A SMART HOME IS ONLY AS SMART as its weakest link, and in many homes, the culprit is your home’s broadband router. The fact is, the router your Internet Service Provider supplied you with simply isn’t up for the task of directing the heavy streams of data that enable smart products and systems to perform at their peak levels. Imagine a command issued by your smartphone hitting a bottleneck during its wireless travel to your home’s security system. The traffic jam could render the system–and every product connected to it–temporarily inoperable. Not good. – From the Editor
There are a couple of tactics you can take to solve this problem: One, invest in a more robust, enterprise-grade router (Pakedge and Luxul are two leading roviders), and two, move your router out of the closet and into the open where it can provide better Wi-Fi coverage. The first fix-it is relatively easy. Any home systems integrator will be happy to set you up with a better, faster, higher-bandwidth router. The second antidote could be more difficult to swallow. It’s not the task of repositioning it that’s hard; it’s finding a router that looks good enough keep on kitchen counter, for example, where everyone can see it.
Here’s what home systems integrator Jordan Wills, of Cloud 9 Smarthome , New York, N.Y., had to say about fast but frumpy routers, and gave us his recommendations on more stylish yet still speedy alternatives:
When Wi-Fi routers bear names like the Netgear Nighthawk, clearly their designers seem to think that aerodynamics is a very important feature to tout. Add a spread of menacing antenna spikes to the device, and you’ve got something that certainly looks very fast. If it’s not modeled after a racecar or a weapon, it still comes: with 14 blinking lights, and you still keep pushing it as far back under and out of sight as possible. It’s a flawed design approach, because location matters when it comes to a router’s performance. Google knew this two years ago when it started designing its OnHub Wireless Router–a dramatic design departure from most other Wi-Fi routers on the market. (The OnHub is also available from ASUS and TP-Link).
It’s an obvious innovation, really.

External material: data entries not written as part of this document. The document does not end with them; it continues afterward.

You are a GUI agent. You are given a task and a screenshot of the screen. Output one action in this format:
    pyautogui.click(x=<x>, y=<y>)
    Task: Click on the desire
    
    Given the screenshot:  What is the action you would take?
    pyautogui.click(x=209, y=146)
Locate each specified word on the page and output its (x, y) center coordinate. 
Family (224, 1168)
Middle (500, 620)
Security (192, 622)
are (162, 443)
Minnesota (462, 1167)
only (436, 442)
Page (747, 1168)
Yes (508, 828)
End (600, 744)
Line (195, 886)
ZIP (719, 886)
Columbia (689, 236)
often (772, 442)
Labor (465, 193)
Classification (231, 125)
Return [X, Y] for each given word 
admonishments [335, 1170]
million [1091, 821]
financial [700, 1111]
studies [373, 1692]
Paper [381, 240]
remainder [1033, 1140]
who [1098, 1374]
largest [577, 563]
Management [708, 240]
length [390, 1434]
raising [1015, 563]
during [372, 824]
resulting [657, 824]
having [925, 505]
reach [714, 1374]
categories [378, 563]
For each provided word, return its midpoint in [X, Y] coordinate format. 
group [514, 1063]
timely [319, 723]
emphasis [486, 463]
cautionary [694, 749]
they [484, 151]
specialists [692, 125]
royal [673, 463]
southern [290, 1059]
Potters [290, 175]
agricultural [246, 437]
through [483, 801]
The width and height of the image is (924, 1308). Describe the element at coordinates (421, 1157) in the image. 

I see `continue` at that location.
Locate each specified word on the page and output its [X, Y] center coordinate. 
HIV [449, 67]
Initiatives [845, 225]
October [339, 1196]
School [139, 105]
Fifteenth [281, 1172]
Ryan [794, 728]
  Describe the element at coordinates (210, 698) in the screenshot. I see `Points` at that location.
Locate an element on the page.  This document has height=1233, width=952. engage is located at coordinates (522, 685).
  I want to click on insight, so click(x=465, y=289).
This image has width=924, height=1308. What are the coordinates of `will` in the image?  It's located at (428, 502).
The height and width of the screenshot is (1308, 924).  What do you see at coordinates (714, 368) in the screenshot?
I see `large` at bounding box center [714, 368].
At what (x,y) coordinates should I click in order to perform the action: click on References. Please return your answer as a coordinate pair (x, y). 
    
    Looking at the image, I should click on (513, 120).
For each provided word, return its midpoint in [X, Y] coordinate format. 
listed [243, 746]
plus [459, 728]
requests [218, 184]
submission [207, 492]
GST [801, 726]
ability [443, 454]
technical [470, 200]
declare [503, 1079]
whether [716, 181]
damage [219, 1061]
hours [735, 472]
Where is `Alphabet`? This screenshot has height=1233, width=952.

Make a router look better and people will be: willing to place in more prominently, therefore, giving them better Wi-Fi coverage. It takes more than a pretty face to beat out the competition, though, so OnHub packs 13 antennas beneath its minimalist footprint–12 paired up and angled: 120 degrees apart for optimal coverage at every angle, and one antenna to monitor for Wi-Fi congestion. OnHub lets you know how many devices are connected to your Wi-Fi signal at any time, and how much bandwidth each device is eating. From this information, you can prioritize bandwidth so the movie you’re streaming doesn’t have to compete against communications happening between other smart home devices. You can also run speed tests and learn when your bandwidth is dipping and peaking. The information is aggregated and displayed on the OnHub mobile app, which means you’ll never need to fidget with the router itself. Setup,retrieving your SSID and password, sharing that password with others, even rebooting the router is all done through the app. Plus, you can boost the Wi-Fi speed for a particular device by simply waving your hand over the top of the OnHub router
With backing by Google, the OnHub may grab much of the home router limelight, but there are many other attractive routers worth checking out (see sidebar above).: Figuring out where to put the device won’t be an issue; you can place it wherever is convenient and know that its high-tech capabilities won’t clash horribly with your home’s design.